# INPUT DATA start
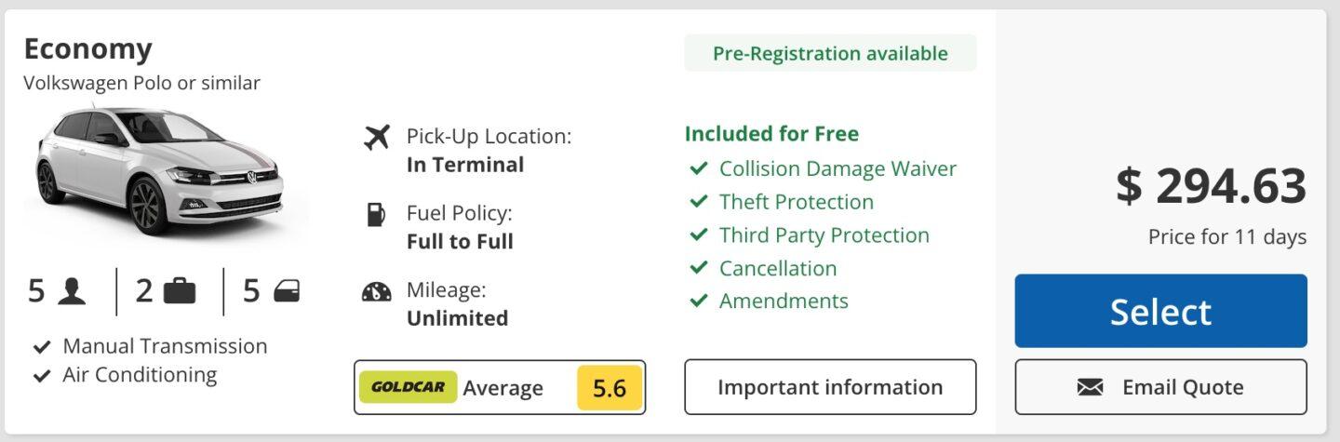This screenshot has width=1340, height=442.
Task: Click the Goldcar supplier logo
Action: pos(408,387)
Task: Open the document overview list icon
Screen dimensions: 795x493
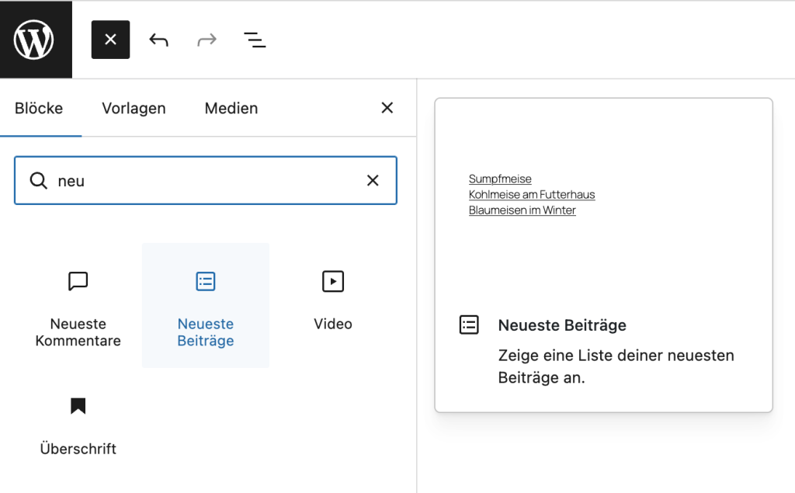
# INPUT DATA end
> [REQUIREMENTS]: Retype all of the material above word for word, but leave out the pictures.

> [RESULT]:
This screenshot has width=1340, height=442.
Task: Click the Goldcar supplier logo
Action: pos(408,387)
Task: Open the document overview list icon
Screen dimensions: 795x493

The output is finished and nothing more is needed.